O segundo tipo de oportunidade é o foco nas questões específicas e nichos priorizados no momento pelas agências nacionais. Embora estejam quase mortas, as agências nacionais ainda existem, com o lançamento de alguns poucos editais por ano. Apesar dessa ser uma excelente oportunidade para os laboratórios que se encontram nesses temas específicos, é muito difícil para um grupo de pesquisa estabelecido se adaptar a demandas variáveis e difíceis de prever. Nesse sentido, seria interessante aos laboratórios que adotassem estruturas flexíveis, tanto de pessoal, como de projetos. Infelizmente a ciência brasileira não é estruturada dessa maneira, pois vemos que os laboratórios em geral se especializam e representam linhas históricas de trabalho, com um grau de identificação temática enorme.


O terceiro tipo de oportunidade é a busca de financiamento no país fora das agências. Tem se falado muito nas plataformas para angariar recursos junto ao público. Embora essa seja uma possibilidade extremamente atraente, no sentido de conectar a população aos grupos de pesquisa, tem limitações muito sérias. A primeira diz respeito aos montantes. Um laboratório de pesquisa para fazer projetos de alto impacto necessita de financiamento na casa da centena de milhares de reais, as vezes mais de 1 milhão. Dificilmente vaquinhas virtuais atingem esse valor. O outro problema é o da comunicação. É óbvio que o público terá interesse em projetos com mais apelo imediato, emocional ou prático, e isso não significa necessariamente qualidade e retorno à sociedade a longo prazo.
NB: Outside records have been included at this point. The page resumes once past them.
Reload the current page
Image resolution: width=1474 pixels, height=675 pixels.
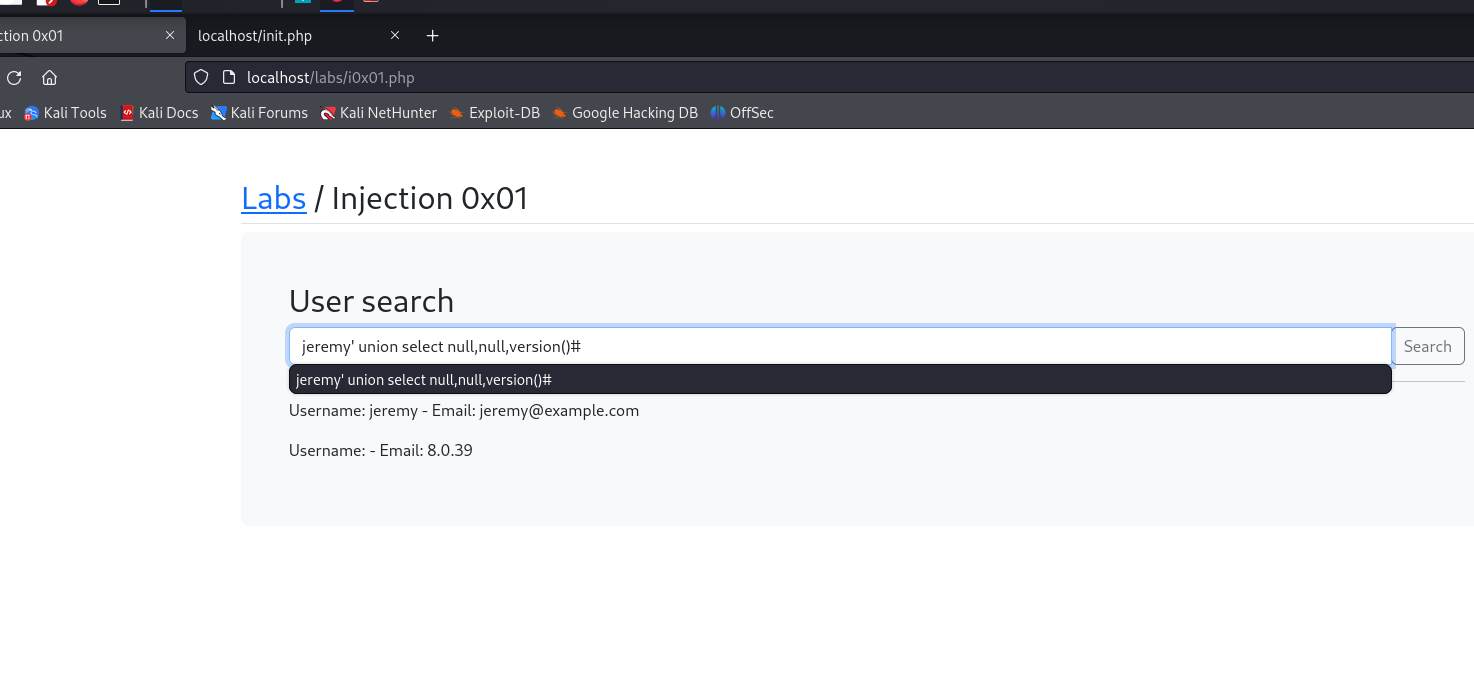(14, 77)
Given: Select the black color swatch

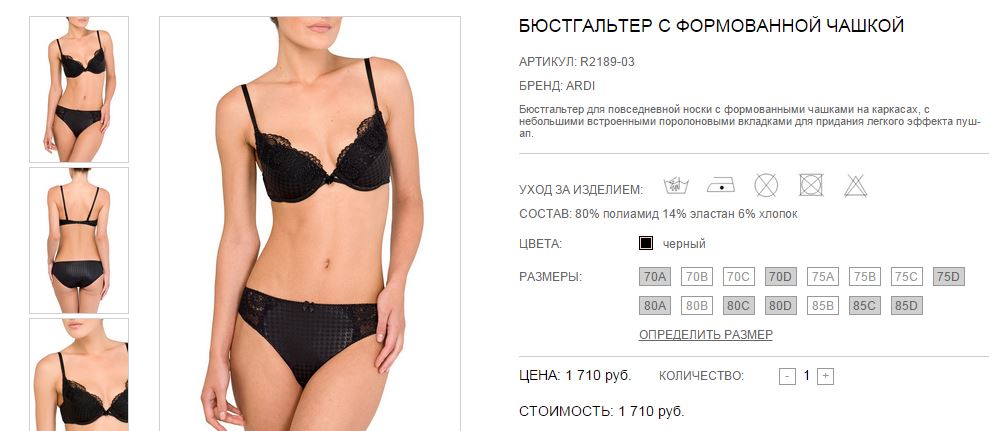Looking at the screenshot, I should pyautogui.click(x=646, y=244).
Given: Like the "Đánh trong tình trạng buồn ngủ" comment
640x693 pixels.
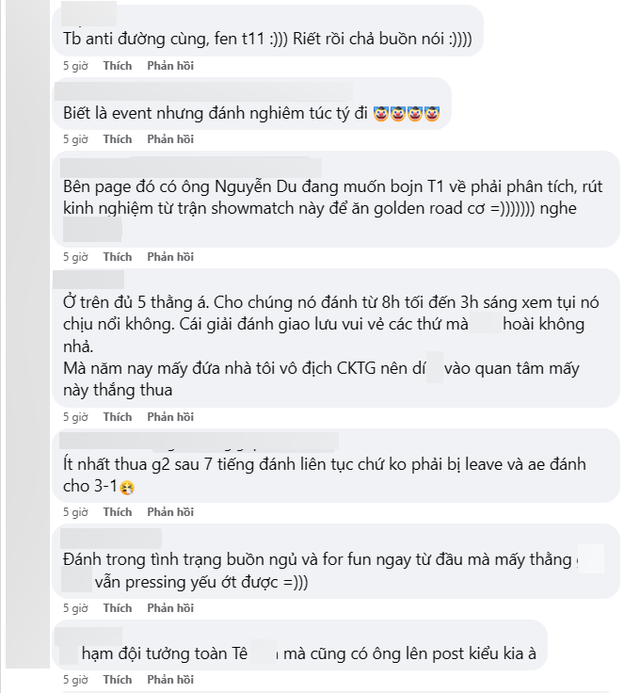Looking at the screenshot, I should [x=117, y=608].
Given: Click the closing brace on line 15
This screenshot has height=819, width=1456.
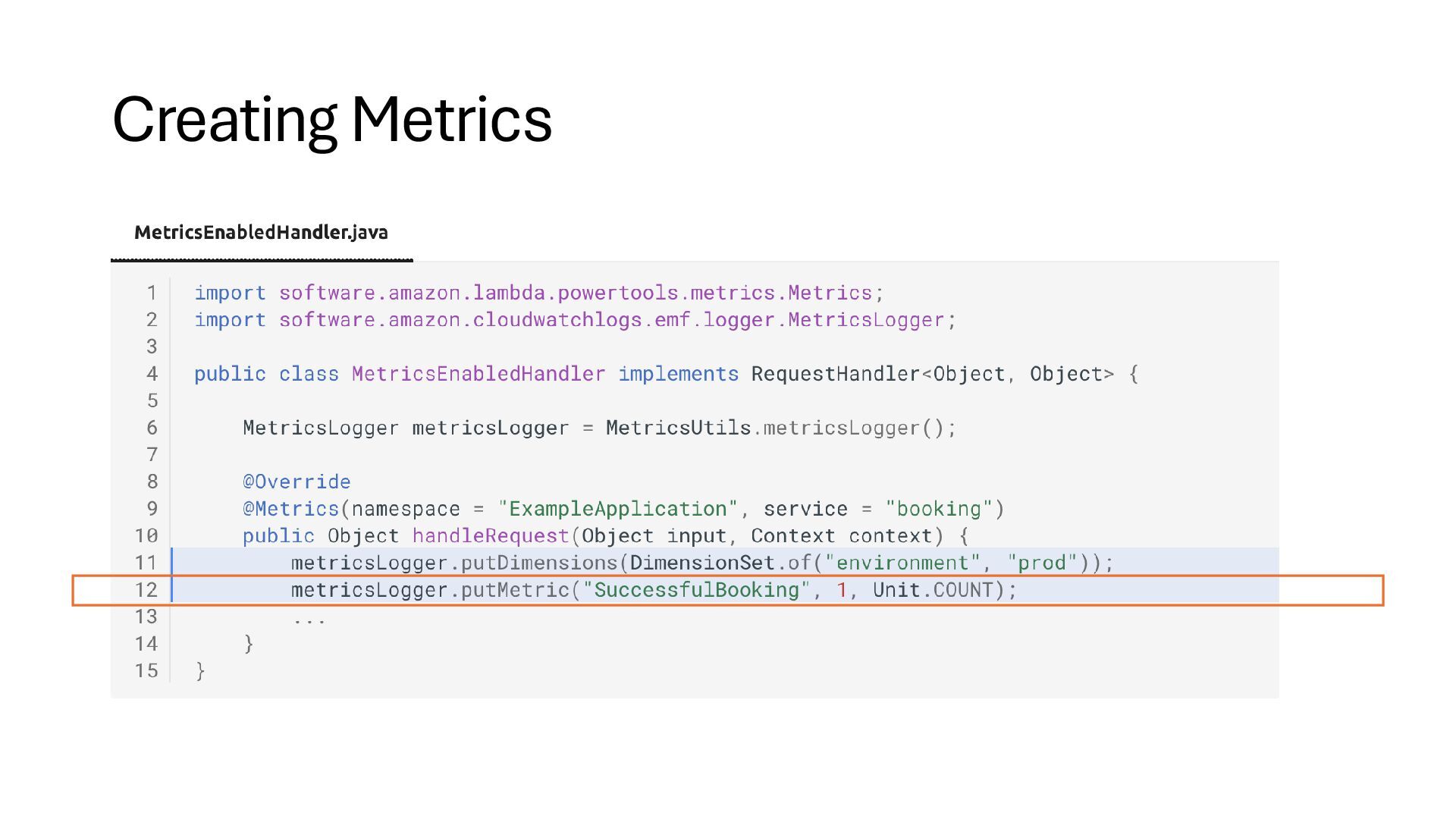Looking at the screenshot, I should coord(200,671).
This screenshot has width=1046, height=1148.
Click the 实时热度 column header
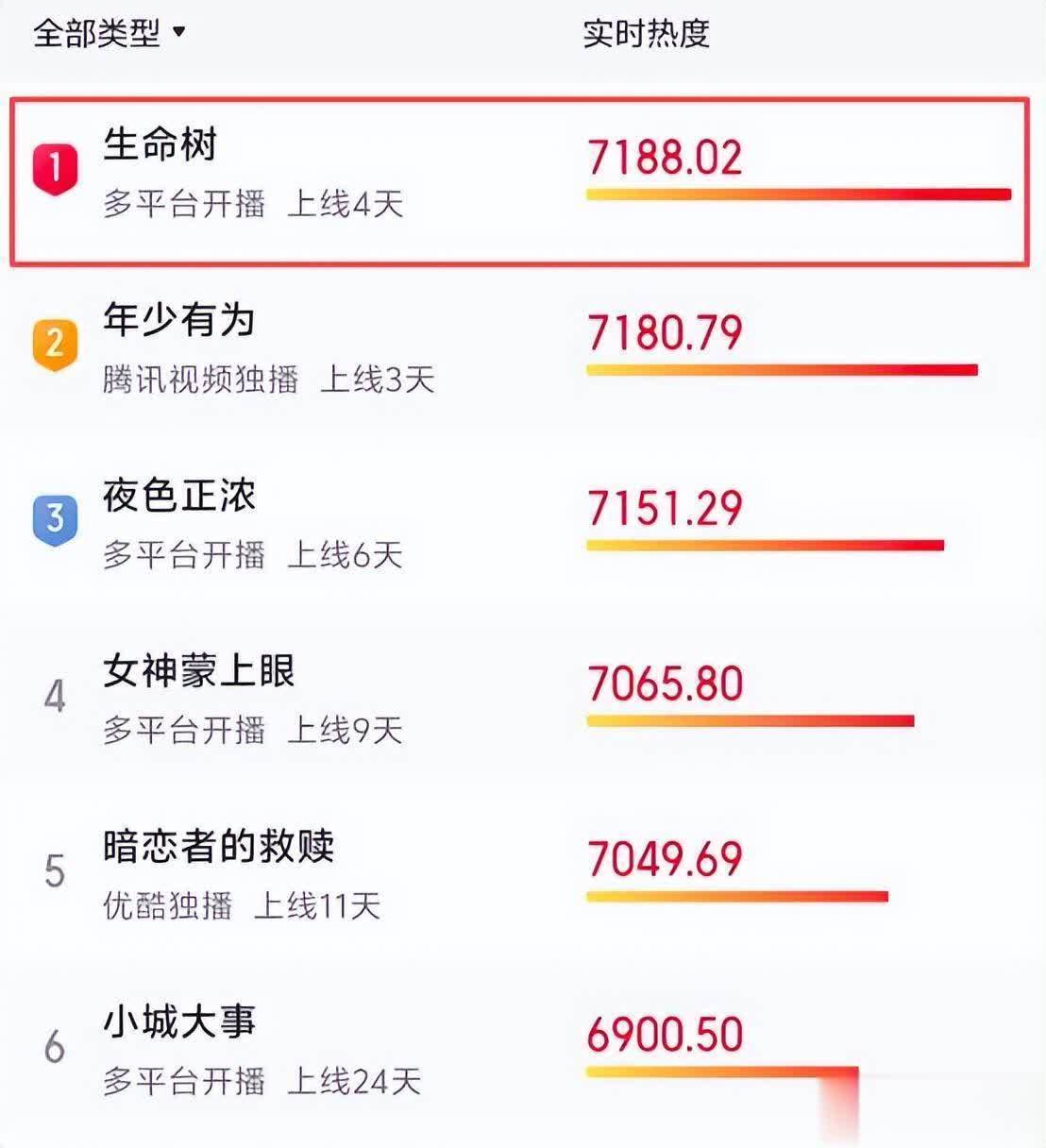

Um caso recente e claro é o da fosfoetanolamina, aonde o público em seus representantes se mobilizaram para financiar um projeto com resultados pifios sob qualquer ótica médica.


O contato com empresas também é uma oportunidade interessante. Contudo, a maioria dos cientistas não tem conexões ou treinamento para isso. Vale dizer que a colaboração com empresas direciona os projetos para a solução de problemas práticos, o que não significa que eles não resultem em ganhos teóricos ou publicações. Entretanto, isso necessariamente pede um ajuste da forma de pensar de grande parte de nossos cientistas, que são formados em áreas básicas do conhecimento.


A última oportunidade que quero discutir é a mais importante e urgente. Trata-se da participação ativa de cientistas na política nacional. Esse ano nós teremos eleições majoritárias. Candidatos devem ser cobrados claramente sobre suas agendas científicas. Além disso, as sociedades científicas devem ser mais incisivas e objetivas na sua cobrança aos candidatos. Não só cientistas constituem uma parte significativa da população, em termos numéricos e de influência, como também as nossas sociedades tem grande inserção e visibilidade no debate público. Isso tem que ser explorado na forma de diálogo, cobrança de plataformas científico-tecnológicas aos partidos e a indicação clara dos candidatos que apresentam as melhores propostas. Não se trata de fazer barganha com as nossas posições ou com a nossa defesa do conhecimento, mas de trazer o debate de políticas científicas para uma linguagem que a nossa classe política entenda: a de intenção de voto.


Acredito que se a comunidade científica brasileira puder explorar essas oportunidades, não só sofrerá menos com a crise como também ajudará o Brasil a se recuperar, econômica, política e socialmente. O país vive um momento agudo e muito importante historicamente. A participação da comunidade científica é fundamental para que nosso povo encontre alternativas que não sejam a do desespero ou a do fanatismo. A única saída razoável para a crise é a do conhecimento e proposição de ideias novas. 

Sintam-se à vontade para dar mais sugestões e discutir minhas colocações nos comentários. Um excelente dia a todos!